::: Records provided :::
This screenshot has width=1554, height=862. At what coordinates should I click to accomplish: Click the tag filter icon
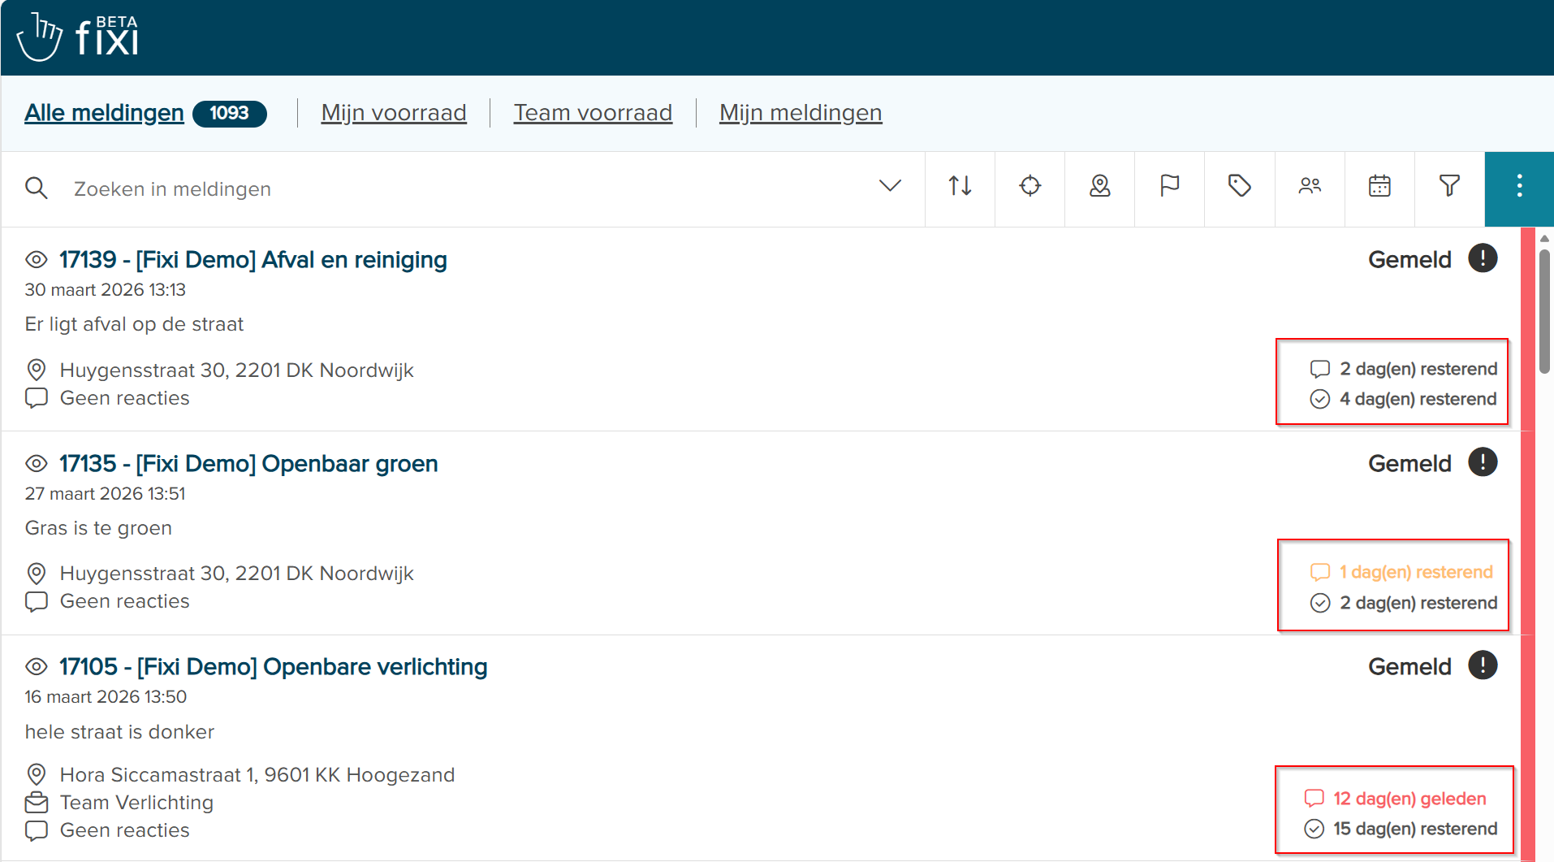(x=1239, y=187)
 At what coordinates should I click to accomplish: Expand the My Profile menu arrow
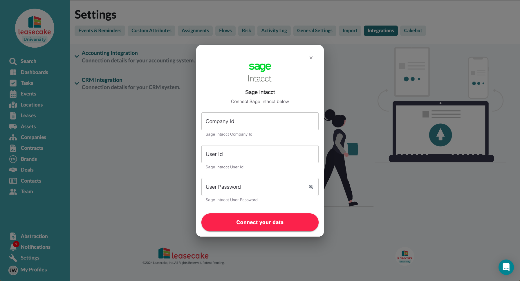coord(46,270)
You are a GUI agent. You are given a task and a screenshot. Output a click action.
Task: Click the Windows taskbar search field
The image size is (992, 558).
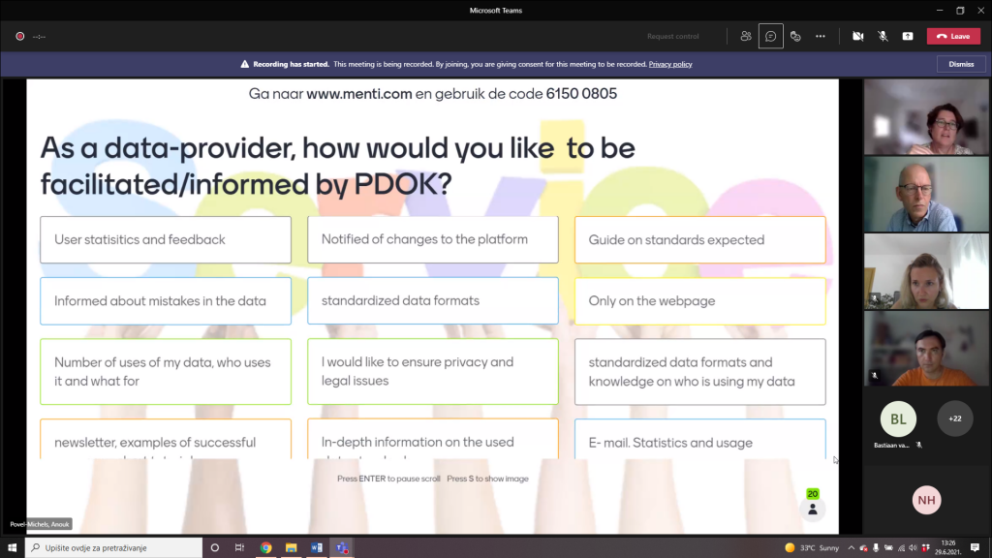click(116, 547)
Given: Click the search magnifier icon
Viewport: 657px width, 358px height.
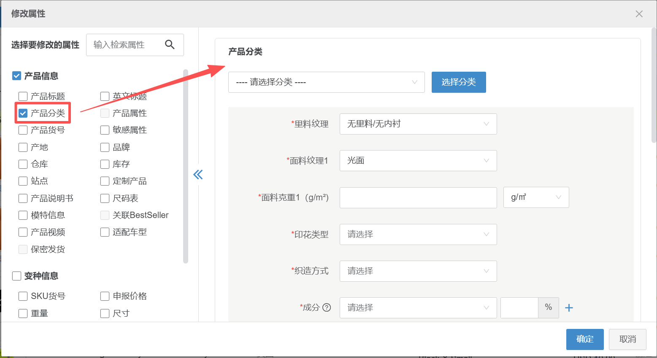Looking at the screenshot, I should [170, 45].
:::
*The request*
Please rewrite all the lines above, swapping "icon" for "button" and leaving everything else unchanged, with the pictures left out.

*Final result*
This screenshot has width=1554, height=862. At what coordinates should I click to accomplish: Click the tag filter button
(x=1239, y=187)
 At what coordinates should I click to accomplish: Expand the My Profile menu arrow
coord(46,270)
You are a GUI agent. You are given a task and a screenshot. Output a click action.
Task: Click the Windows taskbar search field
The image size is (992, 558).
click(116, 547)
Given: Click the search magnifier button
Viewport: 657px width, 358px height.
Looking at the screenshot, I should [170, 45].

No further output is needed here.